One To Watch in the Big Data field
One To Watch: Aurelius's distributed graph database, Titan
We always like to profile some exciting projects that come over the horizon making big noises. One interesting project that has recently been released by graph engineering speciallists Aurelius is Titan - an open source, Apache2-licensed graph database tailored for Big Data problem solving.
Having expertise in the world of Neo4j, TinkerPop and R Statistics, Aurelius have offered their own alternative. The highly scalable distributed graph database leverages existing distributed storage engines such as Cassandra and HBase to facilitate the representation and processing of massive-scale graphs within a multi-machine cluster. A shrewd move, given how the multi-cluster approach is getting increasingly important for many Big Data developers.
The single machine has outstayed its welcome - it can no longer offer the storage and computational capacities that larger data graphs need. Enter Titan - it supports an 'infinite' sized graph and an 'unlimited' number of concurrent transactions through the addition of machines to the cluster
In addition, Titan natively implements the TinkerPop Blueprints API to ease the transition into existing architectures, supports graph traversal language Gremlin and integrates seamlessly with the Rexster graph server.
The presentation from Aurelius below explores the changing needs of developers towards graph databases, and how Titan can change things for the area. It's encouraging to note the support for already-established option Apache Cassandra and HBase, right from the early days.
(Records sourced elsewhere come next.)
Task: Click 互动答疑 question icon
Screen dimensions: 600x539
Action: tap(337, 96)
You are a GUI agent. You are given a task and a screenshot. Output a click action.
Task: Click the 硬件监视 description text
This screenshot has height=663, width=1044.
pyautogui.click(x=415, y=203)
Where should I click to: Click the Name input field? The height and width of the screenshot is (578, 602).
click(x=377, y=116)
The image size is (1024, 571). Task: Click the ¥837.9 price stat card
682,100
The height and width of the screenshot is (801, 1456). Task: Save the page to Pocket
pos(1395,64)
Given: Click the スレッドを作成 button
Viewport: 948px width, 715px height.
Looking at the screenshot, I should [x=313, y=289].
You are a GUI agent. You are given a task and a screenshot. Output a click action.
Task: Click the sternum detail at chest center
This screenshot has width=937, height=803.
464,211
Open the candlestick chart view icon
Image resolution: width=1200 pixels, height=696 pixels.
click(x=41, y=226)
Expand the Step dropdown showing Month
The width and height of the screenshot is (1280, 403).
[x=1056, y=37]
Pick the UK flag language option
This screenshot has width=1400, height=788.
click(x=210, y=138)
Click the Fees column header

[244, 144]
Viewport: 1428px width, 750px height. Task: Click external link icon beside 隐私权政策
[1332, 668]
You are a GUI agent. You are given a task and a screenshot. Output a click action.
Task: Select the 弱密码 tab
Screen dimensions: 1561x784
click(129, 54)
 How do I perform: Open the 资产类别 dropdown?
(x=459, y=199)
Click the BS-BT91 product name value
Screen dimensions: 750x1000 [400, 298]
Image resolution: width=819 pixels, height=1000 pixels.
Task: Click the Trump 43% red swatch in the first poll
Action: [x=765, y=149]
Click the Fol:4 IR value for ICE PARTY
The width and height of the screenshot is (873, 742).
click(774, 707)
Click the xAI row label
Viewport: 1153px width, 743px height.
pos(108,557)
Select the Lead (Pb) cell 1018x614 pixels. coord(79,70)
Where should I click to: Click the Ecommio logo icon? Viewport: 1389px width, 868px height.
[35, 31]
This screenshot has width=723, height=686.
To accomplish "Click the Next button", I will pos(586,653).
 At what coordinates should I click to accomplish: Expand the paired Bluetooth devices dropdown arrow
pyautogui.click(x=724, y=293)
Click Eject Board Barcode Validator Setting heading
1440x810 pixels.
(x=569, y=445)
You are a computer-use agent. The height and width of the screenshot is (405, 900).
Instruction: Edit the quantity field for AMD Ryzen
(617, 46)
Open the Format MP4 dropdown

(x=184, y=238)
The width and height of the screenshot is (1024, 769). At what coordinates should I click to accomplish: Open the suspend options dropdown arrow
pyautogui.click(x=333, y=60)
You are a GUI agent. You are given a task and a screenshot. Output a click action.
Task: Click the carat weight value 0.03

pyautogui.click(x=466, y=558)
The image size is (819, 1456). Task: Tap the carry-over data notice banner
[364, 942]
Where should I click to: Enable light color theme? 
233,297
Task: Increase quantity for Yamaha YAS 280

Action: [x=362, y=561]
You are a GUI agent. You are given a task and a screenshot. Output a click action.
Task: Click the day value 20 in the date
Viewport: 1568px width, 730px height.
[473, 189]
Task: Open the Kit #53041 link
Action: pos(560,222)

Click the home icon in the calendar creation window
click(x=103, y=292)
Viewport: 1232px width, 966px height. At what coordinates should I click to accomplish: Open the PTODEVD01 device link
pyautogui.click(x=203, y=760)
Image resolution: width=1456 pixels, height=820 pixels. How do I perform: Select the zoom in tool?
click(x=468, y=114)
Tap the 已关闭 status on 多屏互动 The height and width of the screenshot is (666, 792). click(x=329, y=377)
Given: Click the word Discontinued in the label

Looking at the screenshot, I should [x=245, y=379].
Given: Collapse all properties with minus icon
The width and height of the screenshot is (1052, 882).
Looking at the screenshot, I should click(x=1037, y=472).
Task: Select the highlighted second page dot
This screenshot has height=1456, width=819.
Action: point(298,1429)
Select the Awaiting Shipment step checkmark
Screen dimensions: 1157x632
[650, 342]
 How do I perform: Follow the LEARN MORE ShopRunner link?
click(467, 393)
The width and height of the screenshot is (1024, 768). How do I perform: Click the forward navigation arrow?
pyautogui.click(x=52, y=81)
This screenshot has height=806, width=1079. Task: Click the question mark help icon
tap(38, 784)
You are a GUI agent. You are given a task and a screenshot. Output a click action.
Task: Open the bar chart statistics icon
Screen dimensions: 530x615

It's a very impressive greeting from Titan - the team behind the project clearly know their onions, and can visualise them too! Titan looks ready to lift Big Data graphs to the pedestal they belong on, focusing on concurrency, scalability and being dynamic. Not to mention the inclusion of some important standards.
The future looks well planned out too, with the inclusion of Faunus, a path algebra for Hadoop, and Fulgora, an in-memory graph engine. Now they just need to shout about it, to gain adoption.
If you're intrigued by this latest NoSQL/Big Data contenders, check out the rather flashy GitHub home for it. Another plus point is the excellent documentation - overflowing with theory . That can only be a good thing. Keep an eye on this one as it appears fully in July. The Graph Database market is growing and we now welcome another to the fold.